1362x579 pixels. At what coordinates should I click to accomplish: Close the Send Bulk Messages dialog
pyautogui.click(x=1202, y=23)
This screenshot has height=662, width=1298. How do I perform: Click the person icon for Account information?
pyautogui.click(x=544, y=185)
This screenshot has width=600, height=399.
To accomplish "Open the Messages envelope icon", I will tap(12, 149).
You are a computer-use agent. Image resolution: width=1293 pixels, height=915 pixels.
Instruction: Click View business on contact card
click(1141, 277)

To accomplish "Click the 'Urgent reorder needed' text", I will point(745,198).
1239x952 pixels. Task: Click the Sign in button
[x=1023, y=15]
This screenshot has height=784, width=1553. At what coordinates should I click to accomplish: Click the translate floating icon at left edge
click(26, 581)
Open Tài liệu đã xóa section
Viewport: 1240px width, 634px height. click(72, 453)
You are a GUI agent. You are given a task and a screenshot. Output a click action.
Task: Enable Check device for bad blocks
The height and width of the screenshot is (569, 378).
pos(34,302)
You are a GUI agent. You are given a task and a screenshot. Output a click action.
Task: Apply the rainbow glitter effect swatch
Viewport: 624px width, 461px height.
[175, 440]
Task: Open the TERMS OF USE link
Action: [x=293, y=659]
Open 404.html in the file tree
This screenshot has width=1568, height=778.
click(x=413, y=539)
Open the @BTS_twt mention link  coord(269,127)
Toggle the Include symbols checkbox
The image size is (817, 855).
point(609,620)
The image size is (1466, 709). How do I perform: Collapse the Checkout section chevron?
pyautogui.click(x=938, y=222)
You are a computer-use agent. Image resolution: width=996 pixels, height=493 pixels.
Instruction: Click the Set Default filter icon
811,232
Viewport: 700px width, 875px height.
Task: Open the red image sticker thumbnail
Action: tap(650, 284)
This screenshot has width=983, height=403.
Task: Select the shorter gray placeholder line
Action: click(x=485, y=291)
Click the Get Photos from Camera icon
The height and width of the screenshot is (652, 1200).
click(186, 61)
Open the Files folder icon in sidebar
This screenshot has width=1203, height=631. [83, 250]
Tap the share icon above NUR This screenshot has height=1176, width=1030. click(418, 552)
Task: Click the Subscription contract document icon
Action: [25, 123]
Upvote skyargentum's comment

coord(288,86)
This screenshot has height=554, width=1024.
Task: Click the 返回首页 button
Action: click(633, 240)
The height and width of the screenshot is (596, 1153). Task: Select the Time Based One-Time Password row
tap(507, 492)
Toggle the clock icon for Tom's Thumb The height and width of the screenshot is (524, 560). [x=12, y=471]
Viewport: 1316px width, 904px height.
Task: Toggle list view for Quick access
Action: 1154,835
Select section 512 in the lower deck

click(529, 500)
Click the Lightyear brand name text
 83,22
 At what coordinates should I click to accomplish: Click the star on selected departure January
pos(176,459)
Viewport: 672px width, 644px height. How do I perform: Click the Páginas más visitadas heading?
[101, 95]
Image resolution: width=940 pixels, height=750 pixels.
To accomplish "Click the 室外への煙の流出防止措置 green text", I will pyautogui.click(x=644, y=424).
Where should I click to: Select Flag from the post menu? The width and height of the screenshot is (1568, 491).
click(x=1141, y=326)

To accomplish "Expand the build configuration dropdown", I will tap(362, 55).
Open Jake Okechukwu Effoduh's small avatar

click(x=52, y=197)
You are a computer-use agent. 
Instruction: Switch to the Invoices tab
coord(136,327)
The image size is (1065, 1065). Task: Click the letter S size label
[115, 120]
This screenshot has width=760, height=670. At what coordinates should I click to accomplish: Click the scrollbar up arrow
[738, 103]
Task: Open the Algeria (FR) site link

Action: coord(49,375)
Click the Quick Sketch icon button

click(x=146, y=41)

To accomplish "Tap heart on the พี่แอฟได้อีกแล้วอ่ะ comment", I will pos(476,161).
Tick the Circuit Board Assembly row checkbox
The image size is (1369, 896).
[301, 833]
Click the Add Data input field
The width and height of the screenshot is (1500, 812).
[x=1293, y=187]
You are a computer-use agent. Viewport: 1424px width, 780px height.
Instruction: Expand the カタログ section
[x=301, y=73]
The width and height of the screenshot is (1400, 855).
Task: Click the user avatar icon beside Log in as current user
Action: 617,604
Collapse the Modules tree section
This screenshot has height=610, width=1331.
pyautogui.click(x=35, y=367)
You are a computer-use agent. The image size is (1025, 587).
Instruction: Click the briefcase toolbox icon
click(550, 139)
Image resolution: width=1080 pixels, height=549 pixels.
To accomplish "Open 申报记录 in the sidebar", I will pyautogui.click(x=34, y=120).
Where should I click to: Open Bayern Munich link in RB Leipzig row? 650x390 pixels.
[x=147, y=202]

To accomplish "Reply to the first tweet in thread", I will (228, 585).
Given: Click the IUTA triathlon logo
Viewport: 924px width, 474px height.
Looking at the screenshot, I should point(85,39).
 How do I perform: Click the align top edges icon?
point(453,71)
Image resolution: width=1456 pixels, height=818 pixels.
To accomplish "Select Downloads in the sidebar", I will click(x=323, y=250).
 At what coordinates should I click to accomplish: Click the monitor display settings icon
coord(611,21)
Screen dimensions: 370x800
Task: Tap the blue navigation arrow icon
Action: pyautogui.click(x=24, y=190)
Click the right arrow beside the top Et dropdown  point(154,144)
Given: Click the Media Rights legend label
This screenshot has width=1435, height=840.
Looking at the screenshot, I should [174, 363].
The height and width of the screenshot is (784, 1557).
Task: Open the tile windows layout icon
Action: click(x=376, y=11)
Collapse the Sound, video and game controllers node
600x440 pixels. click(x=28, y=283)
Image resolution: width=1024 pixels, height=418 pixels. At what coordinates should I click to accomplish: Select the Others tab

⁂

• Your objective: Among the lines of these entries, find those that contain "tree". Give their number and nothing else.

• Answer space: 2